InvaGen has also filed five first-to-file (FTF) products, which represent a market size of $8 billion in revenue by 2018 (actual revenues from generics of these would be lesser, as prices typically fall sharply as products go off-patent).

The company also gets dosage forms with different release mechanism tablets and capsules. Notably, Cipla also gets access to a strong customer base consisting of top wholesalers and retailers, which should help push its own products and enjoy scale benefits immediately.

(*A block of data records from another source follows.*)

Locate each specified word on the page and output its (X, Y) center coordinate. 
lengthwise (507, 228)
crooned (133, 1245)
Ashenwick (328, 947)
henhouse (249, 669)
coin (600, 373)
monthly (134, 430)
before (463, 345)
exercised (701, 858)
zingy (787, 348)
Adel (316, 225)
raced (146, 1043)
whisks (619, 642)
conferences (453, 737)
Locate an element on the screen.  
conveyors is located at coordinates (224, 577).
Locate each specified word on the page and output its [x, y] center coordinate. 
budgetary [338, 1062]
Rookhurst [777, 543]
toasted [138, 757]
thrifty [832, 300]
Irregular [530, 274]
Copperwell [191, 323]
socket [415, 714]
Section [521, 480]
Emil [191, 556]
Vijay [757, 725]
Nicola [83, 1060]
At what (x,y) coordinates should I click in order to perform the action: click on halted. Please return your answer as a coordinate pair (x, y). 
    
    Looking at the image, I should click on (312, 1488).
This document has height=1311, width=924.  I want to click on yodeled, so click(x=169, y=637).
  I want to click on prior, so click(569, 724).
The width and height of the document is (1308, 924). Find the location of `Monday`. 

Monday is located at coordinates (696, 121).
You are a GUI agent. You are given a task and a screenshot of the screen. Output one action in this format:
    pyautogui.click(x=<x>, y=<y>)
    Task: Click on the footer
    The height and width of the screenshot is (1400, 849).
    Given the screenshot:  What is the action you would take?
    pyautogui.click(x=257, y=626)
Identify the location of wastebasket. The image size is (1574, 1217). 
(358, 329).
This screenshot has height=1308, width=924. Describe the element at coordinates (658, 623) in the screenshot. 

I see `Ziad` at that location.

Meanwhile, InvaGen has seen sales grow at a 21 per cent compounded annual growth (CAGR) in the past two years to $190 million (2014). Cipla will be shelling out $500 million (2.6x 2014 revenues) to complete the acquisition.

On the other hand, the acquisition of Exelan will give Cipla access to the government and institutional market in the US. Exelan had seen its revenues grow at a CAGR of 274 per cent during 2012-14, to $28 million in 2014. C

ipla will be paying $50 million (1.8x revenues) for the acquisition. In both cases, the valuations are reasonable. With the acquisitions targeted to be complete by December 2015, Cipla will have its own front-end in the US, too.

The company has been developing front-ends in various geographies starting from South Africa in the past few years and that marked a big shift from its earlier distributor-oriented marketing strategy.

The acquisitions are to be funded through internal accruals and will not put stress on Cipla’s balance sheet. Sarabjeet Kour Nangra at Angel Broking says the companies have been acquired at 2.4x market cap/sales June-ended revenues.

This can be justified by the long-term sustainability of the profitability of the acquired companies, which seems to be high given the better margins and the FTF pipeline, which can supplement additional cash flows into the company.

Ranjit Kapadia at Centrum Broking, who has a ‘buy’ rating on Cipla with a target price of Rs 820 a share (currently Rs 629), says, “We are positive on the future prospects of Cipla in the US through these acquisitions.”